Derived from BaseOperatorDesc.

GRUOperatorDesc

Performs a (standard layers) one-layer gated recurrent unit (GRU) function on the input. This operator uses multiple gates to perform this layer. These gates are performed multiple times in a loop dictated by the sequence length dimension and the SequenceLengthsTensor.

Constructor parameters:

Parameter Type Description
inputTensor const TensorDesc* A tensor containing the input data, X. Packed (and potentially padded) into one 4D tensor with the Sizes of [ 1, seq_length, batch_size, input_size ]. seq_length is the dimension that is mapped to the index, t.
weightTensor const TensorDesc* A tensor containing the weight data, W. Concatenation of W_[zrh] and W_B[zrh] (if bidirectional). The tensor has Sizes [ 1, num_directions, 3 * hidden_size, input_size ].
recurrenceTensor const TensorDesc* A tensor containing the recurrence data, R. Concatenation of R_[zrh] and R_B[zrh] (if bidirectional). The tensor has Sizes [ 1, num_directions, 3 * hidden_size, hidden_size ].
biasTensor const TensorDesc* An optional tensor containing the bias data, B. Concatenation of (W_b[zrh], R_b[zrh]) and (W_Bb[zrh], R_Bb[zrh]) (if bidirectional). The tensor has Sizes [ 1, 1, num_directions, 6 * hidden_size ].
hiddenInitTensor const TensorDesc* An optional tensor containing the hidden node initializer tensor, H_t-1 for the first loop index t. If not specified, then defaults to 0. This tensor has Sizes [ 1, num_directions, batch_size, hidden_size ].
sequenceLengthsTensor const TensorDesc* An optional tensor containing an independent seq_length for each element in the batch. If not specified, then all sequences in the batch have length seq_length. This tensor has Sizes [ 1, 1, 1, batch_size ].
outputSequenceTensor const TensorDesc* An optional tensor with which to write the concatenation of all the intermediate output values of the hidden nodes, H_t.

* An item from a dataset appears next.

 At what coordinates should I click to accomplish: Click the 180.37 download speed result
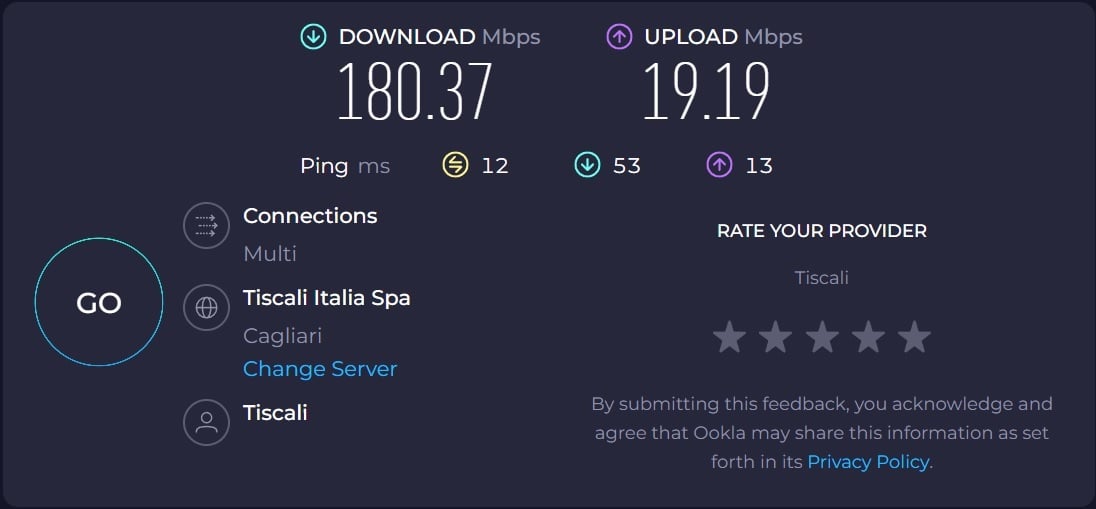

This tensor has Sizes [ seq_length, num_directions, batch_size, hidden_size ]. seq_length is mapped to the loop index t.
outputSingleTensor const TensorDesc* An optional tensor with which to write the last output value of the hidden nodes, H_t. This tensor has Sizes [ 1, num_directions, batch_size, hidden_size ].
activationDescCount UInt32 This size of the activationDescs array.
activationDescs const OperatorDesc* An array of DML_OPERATOR_DESC containing the descriptions of the activation operators, f() and g(). Both f() and g() are defined independently of direction, meaning that if RecurrentNetworkDirection::Forward or RecurrentNetworkDirection::Backward are supplied in Direction, then two activations must be provided. If RecurrentNetworkDirection::Bidirectional is supplied, then four activations must be provided. For bidirectional, activations must be provided f() and g() for forward followed by f() and g() for backwards.
direction RecurrentNetworkDirection The direction of the operator: forward, backward, or bidirectional.
linearBeforeReset bool true to specify that, when computing the output of the hidden gate, the linear transformation should be applied before multiplying by the output of the reset gate. Otherwise, false.

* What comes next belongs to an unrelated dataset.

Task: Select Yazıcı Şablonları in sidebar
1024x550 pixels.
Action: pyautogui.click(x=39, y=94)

Derived from BaseOperatorDesc.

ElementWiseSignOperatorDesc

Returns a value representing the sign of each element of InputTensor, placing the result into the corresponding element of OutputTensor.

\[f(x) = \begin{cases} -1, & \text{ if } x < 0\\ 0, & \text{ if } x = 0\\ 1, & \text{ if } x > 0 \end{cases}\]

Constructor parameters:

Parameter Type Description
inputTensor const TensorDesc* Describes the input tensor to read from.
outputTensor const TensorDesc* Describes the output tensor to write the results to.

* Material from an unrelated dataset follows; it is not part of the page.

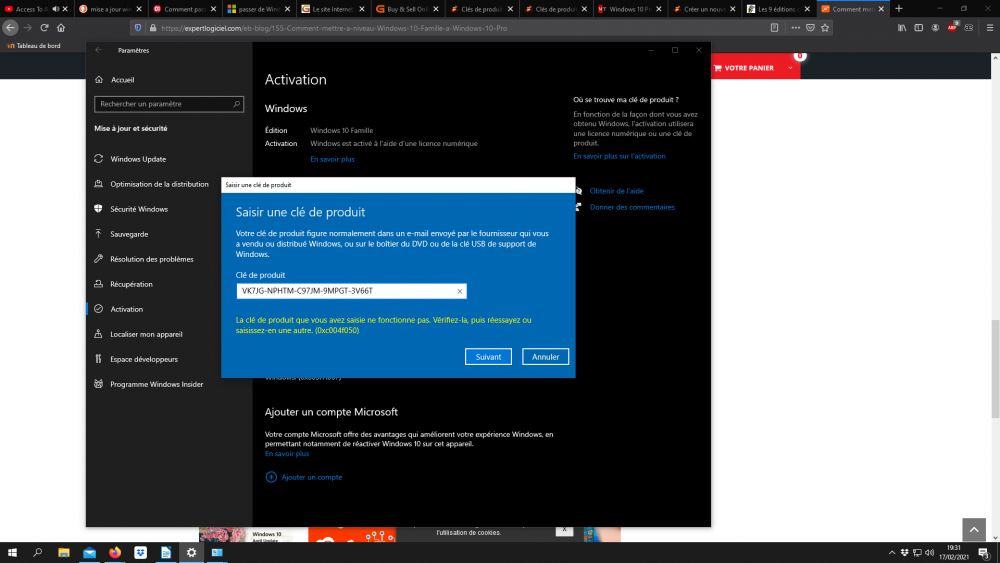The image size is (1000, 563).
Task: Click Ajouter un compte plus icon
Action: click(x=271, y=477)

Derived from UnaryOperatorDesc.

ElementWiseIsNaNOperatorDesc

For each element of the input tensor, returns 1 if the input is NaN (as defined by IEEE-754), and 0 otherwise. The result is placed into the corresponding element of the output tensor.

Constructor parameters:

Parameter Type Description
inputTensor const TensorDesc* Describes the input tensor to read from.
outputTensor const TensorDesc* Describes the output tensor to write the results to.

Derived from UnaryOperatorDesc.

ElementWiseErfOperatorDesc

Performs the Gaussian error function (erf) on each element of InputTensor, placing the result into the corresponding element of OutputTensor.

\[erf(x)=\frac{2}{\sqrt{\pi}}\int_{0}^{x}e^{-t^{2}}\, dt\]

or

\[erf(x)=\frac{2}{\sqrt{\pi}}\int_{0}^{x \times scale + bias}e^{-t^{2}}\, dt\]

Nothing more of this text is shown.